The point of the article is something I've been saying for years... That we can simply treat security regulatory standards as checklists. It's not about just meeting the minimum requirements. It's about integrating the standards into your security program.
Now, I'm not completely dismissing checklists. In fact, I think they have some great places within your program. For example: server build checklists; server hardening checklists, and; an SDLC checklist. I'm a big fan of the CIS checklists for hardened configurations. I also like a standardized secure engineering process (or SDLC) with specific steps.
As I've discussed here in the past, one size does not fit all. While we can all share our processes, it's critical to tailor any process or checklist to your environment.
But here's my main point... Compliance does not equal Security!
We can have compliance but not have security. If we implement only a minimum security regulatory standard, focusing only on the particular data type (like credit card data for PCI), then an organization can easily meet the minimum standard but still not have a comprehensive security program nor defense-in-depth.
So, does compliance have its place. I think it does. First of all, over the years organizations have not done an adequate job of securing data on their own. So, at least in the US, the government had to step in.
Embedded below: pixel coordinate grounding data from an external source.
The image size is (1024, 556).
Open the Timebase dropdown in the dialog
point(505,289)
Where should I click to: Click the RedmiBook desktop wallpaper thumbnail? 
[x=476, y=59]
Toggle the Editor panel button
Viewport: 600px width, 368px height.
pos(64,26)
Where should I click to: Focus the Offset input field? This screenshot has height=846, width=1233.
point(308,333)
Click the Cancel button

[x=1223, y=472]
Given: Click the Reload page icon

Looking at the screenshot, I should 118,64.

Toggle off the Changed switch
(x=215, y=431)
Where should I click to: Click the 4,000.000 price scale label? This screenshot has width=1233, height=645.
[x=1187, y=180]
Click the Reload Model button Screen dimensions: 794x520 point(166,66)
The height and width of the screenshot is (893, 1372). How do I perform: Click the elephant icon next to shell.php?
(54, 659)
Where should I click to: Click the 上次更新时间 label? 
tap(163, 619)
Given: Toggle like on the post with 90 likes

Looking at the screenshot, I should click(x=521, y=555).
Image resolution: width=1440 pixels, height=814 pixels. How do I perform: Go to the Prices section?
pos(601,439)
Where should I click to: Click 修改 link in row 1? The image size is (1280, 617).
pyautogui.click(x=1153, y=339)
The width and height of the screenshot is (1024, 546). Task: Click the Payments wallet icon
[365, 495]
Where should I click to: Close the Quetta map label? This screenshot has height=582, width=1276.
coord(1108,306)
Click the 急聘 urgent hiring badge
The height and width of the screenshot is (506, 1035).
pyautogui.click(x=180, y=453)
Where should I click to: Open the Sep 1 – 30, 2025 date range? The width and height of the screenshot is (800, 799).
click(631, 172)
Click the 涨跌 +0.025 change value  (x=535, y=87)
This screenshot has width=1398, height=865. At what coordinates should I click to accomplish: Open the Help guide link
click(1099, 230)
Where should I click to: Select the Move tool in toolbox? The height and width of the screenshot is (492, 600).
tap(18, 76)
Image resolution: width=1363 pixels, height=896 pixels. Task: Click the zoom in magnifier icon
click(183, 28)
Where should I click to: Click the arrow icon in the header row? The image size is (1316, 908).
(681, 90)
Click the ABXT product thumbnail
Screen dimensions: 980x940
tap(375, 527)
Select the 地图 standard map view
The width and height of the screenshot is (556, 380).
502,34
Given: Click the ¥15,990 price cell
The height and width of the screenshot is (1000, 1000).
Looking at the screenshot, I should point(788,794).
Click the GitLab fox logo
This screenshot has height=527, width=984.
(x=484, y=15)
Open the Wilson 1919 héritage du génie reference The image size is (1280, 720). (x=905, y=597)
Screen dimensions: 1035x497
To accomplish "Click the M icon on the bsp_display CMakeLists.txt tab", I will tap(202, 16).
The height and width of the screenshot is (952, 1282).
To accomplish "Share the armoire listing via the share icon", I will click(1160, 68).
I'd prefer it if we could have self-regulated this issue, but that opportunity is long gone.
There is a second benefit to compliance regulations... they can help us justify our security programs. Sometimes you need a good regulatory standard to get the attention of senior management. Sometimes that's what is needed to get funding. And then, when you have their attention and you have some funding, the key is... what will you do with it? When you have the interest of senior management, that is the time to promote your holistic security program. When you get funding, that is the time to build your holistic program. When you tailor your program, based on sound security principles, to your unique organization - you can have compliance as a by-product.
If you have a strong, holistic security program, you will achieve compliance. Security will imply Compliance. But Compliance does not imply security.
Discuss! How do you use compliance to advance your security initiatives?